* Tasks to carry out *
**1)** List every place named in the post about fraudulent marriages into Canada.
**2)** In the post about fraudulent marriages into Canada, copy the text word for word from "The woman lives" to "abandon her husband.".

* Passage *
※ ※ ※

Sunday 18 July 2010

Real scumbags get into Canada through fraudulent marriages

The fastest way for a foreigner to move to Canada is to marry a Canadian citizen. In many cases, the motives are truly based on love. I know this to be a fact because I fell in love with a young Japanese woman when I was in Europe and I talked her into coming with me to Canada. Eight months later, we were married and we have been married for 35 years, have two daughters, four granddaughters and one grandson.

In 2009, nearly 45,000 people immigrated to Canada as spouses. Unfortunately, at least 1,000 cases of fraudulent marriages are reported annually but few of these scumbag foreigners who conned their Canadian spouses are deported because proving that they entered into Canada for fraudulent purposes is tough. What follows is a typical case.

The woman lives in northern India and dreams of moving to a city called Toronto. She has some family there. She knows how to get there without having to wait a long time and go through mountains of paperwork. All she has to do is find a Canadian to marry her. Once married, she is granted permanent resident status. Once in Canada, all she needs to do to begin her new life is abandon her husband.

※ ※ ※

Element and text position data:
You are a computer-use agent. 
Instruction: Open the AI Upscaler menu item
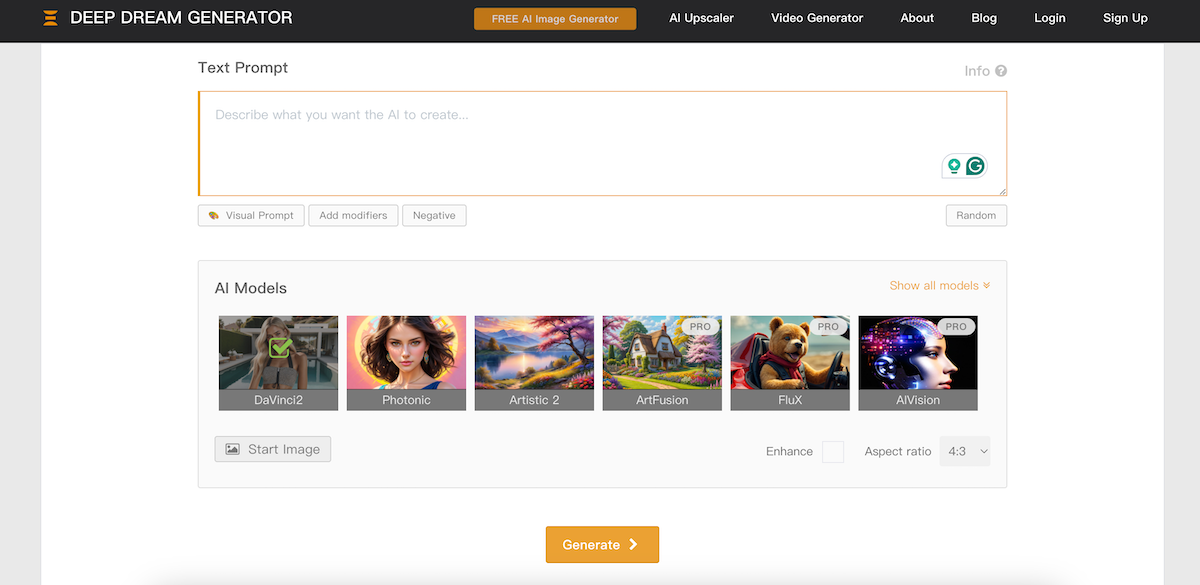[701, 17]
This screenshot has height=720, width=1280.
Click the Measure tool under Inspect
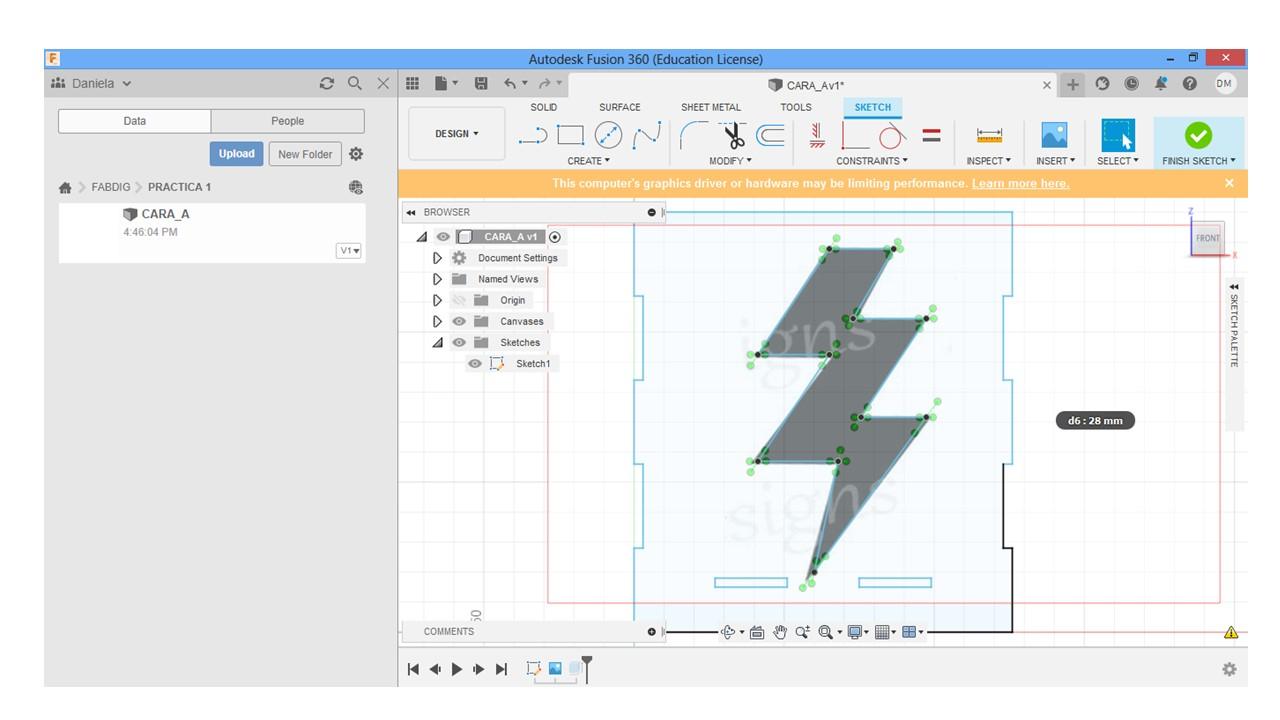coord(989,135)
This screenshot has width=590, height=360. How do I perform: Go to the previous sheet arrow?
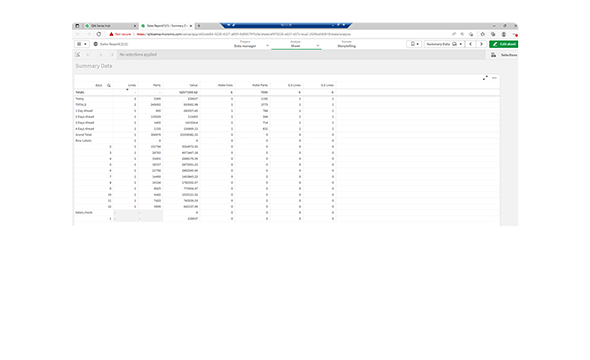470,44
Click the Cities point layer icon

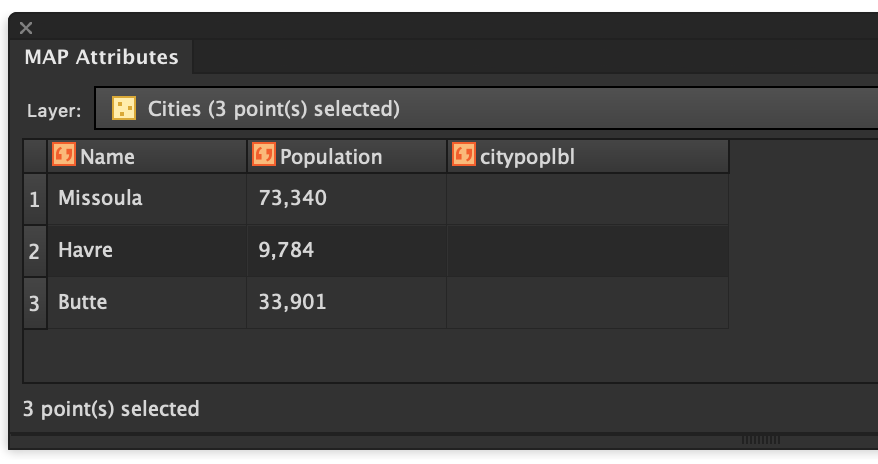[124, 108]
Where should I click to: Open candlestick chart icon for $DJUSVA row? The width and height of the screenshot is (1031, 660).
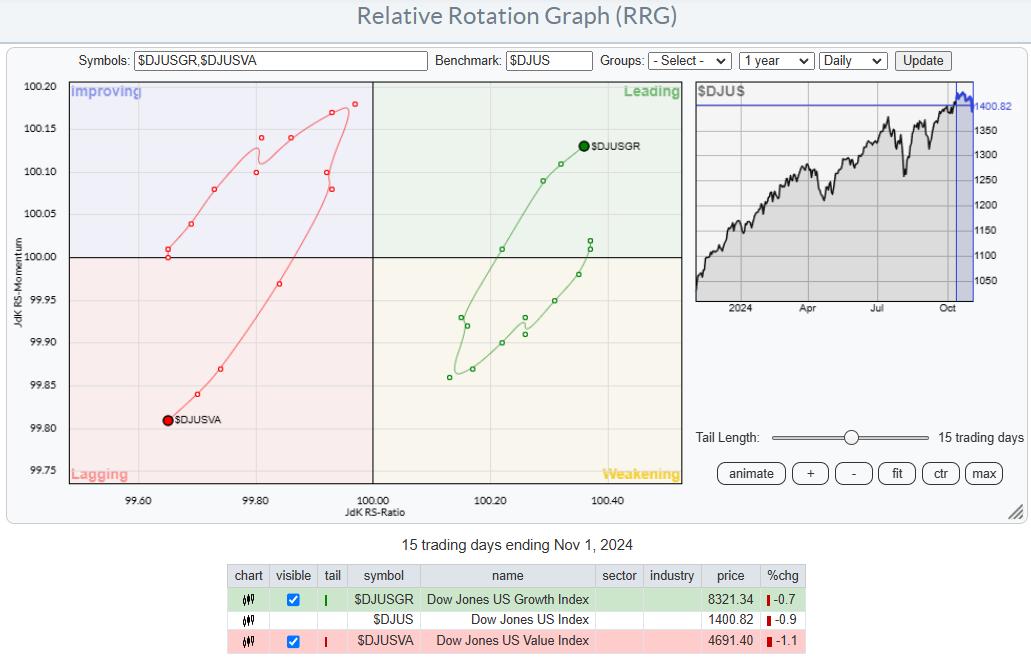[247, 641]
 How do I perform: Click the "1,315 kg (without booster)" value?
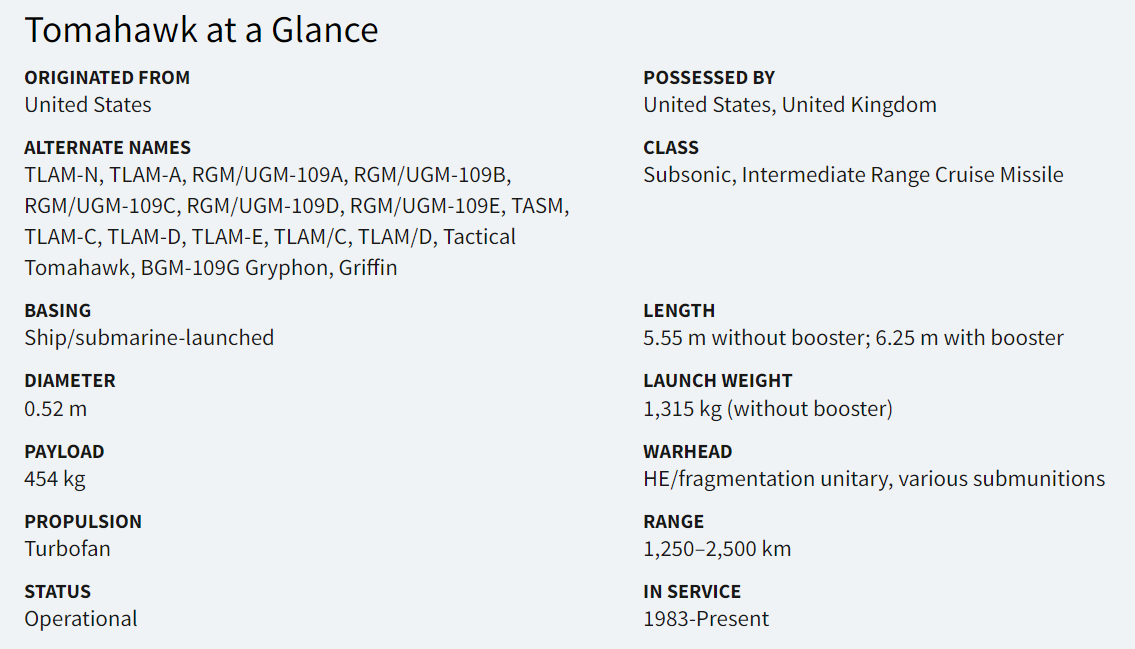[768, 408]
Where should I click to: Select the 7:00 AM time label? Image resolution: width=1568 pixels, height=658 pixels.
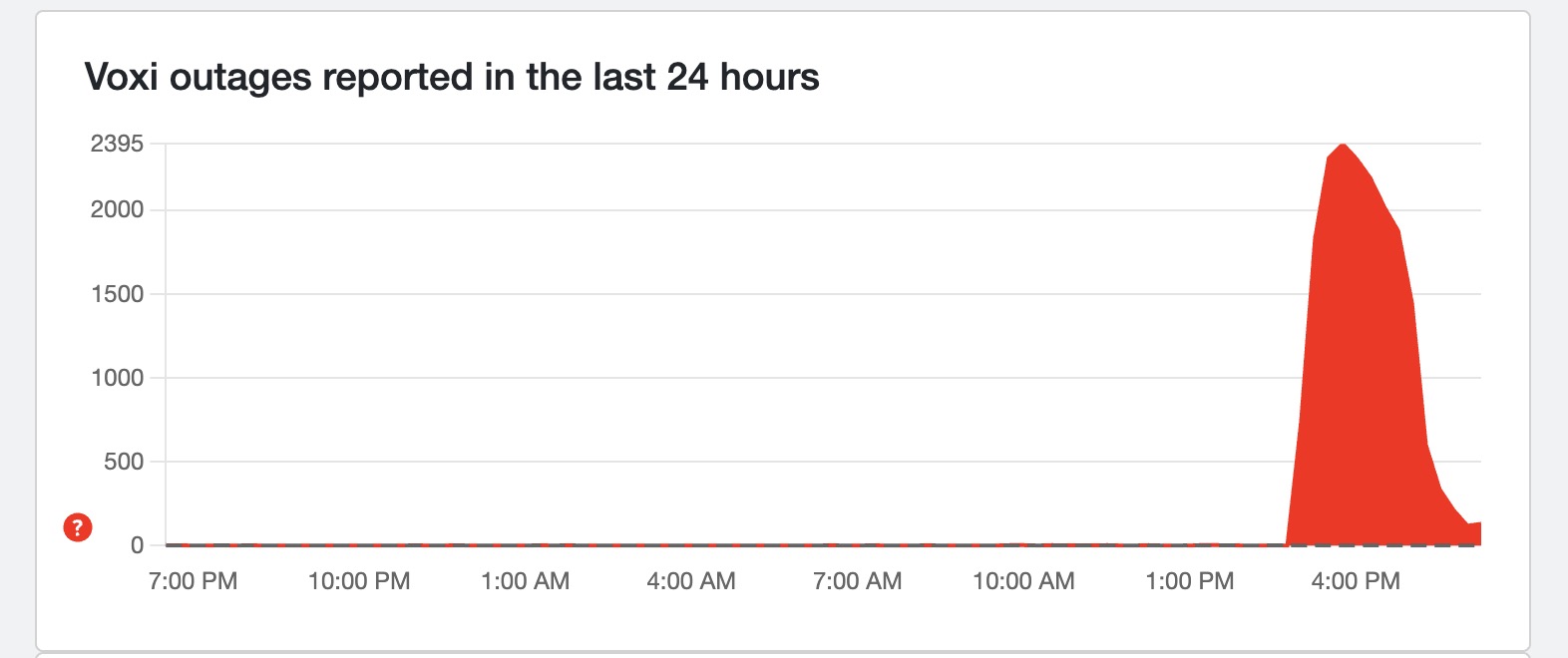(x=857, y=581)
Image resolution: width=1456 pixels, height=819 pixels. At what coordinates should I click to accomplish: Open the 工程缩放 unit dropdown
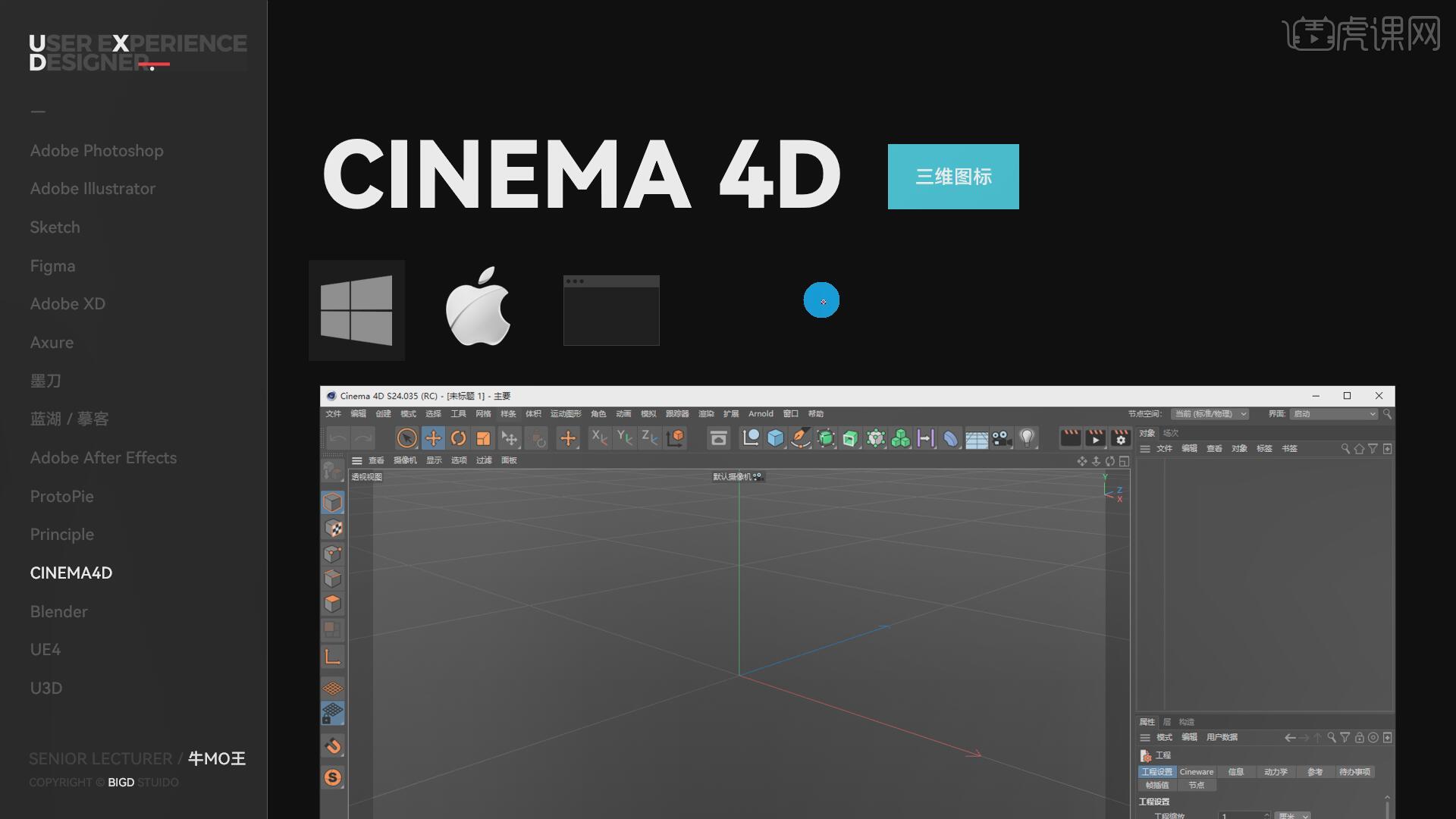[1292, 816]
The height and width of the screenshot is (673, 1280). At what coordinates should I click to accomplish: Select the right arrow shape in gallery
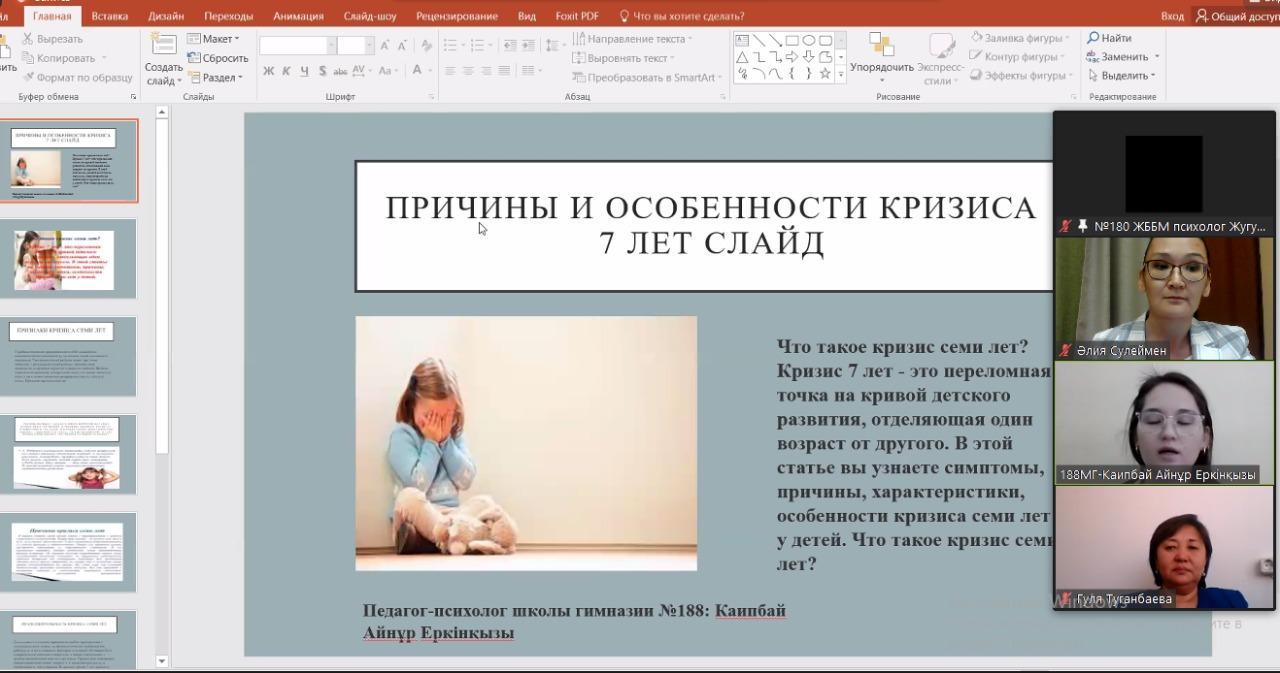pyautogui.click(x=791, y=57)
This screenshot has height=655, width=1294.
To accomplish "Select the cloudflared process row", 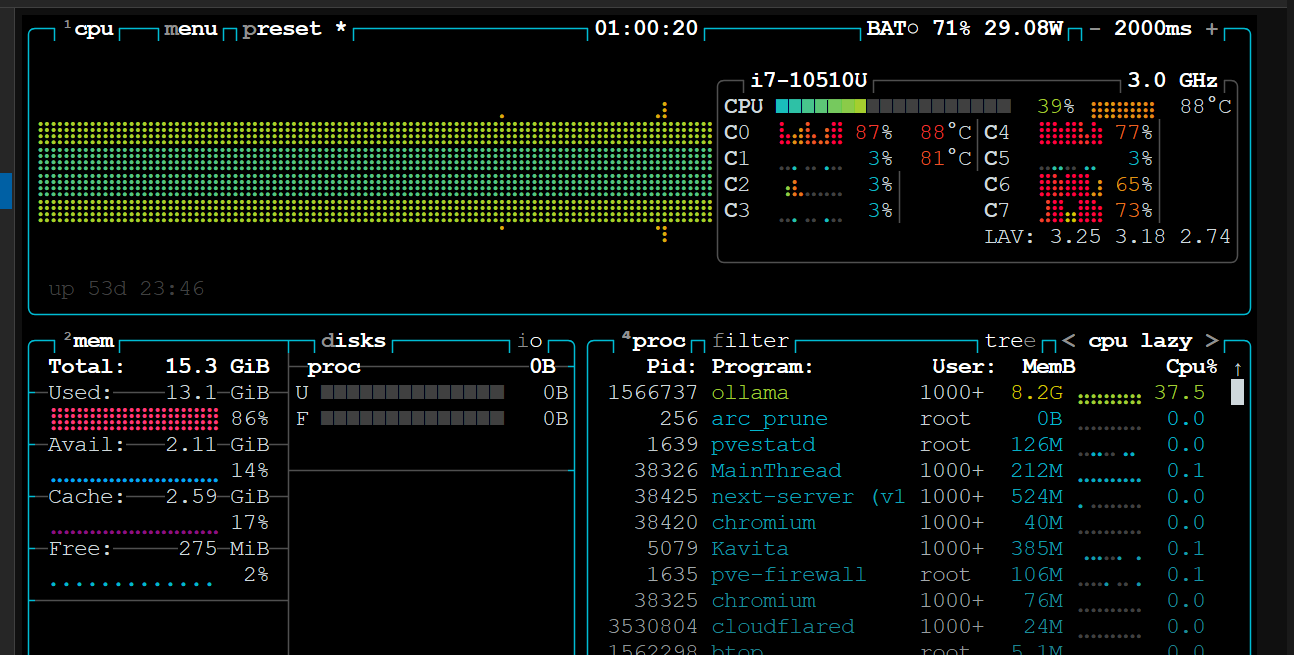I will (782, 627).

※ ※ ※

* Written answers *
**1)** Canada, Europe, northern India, Toronto

**2)**
The woman lives in northern India and dreams of moving to a city called Toronto. She has some family there. She knows how to get there without having to wait a long time and go through mountains of paperwork. All she has to do is find a Canadian to marry her. Once married, she is granted permanent resident status. Once in Canada, all she needs to do to begin her new life is abandon her husband.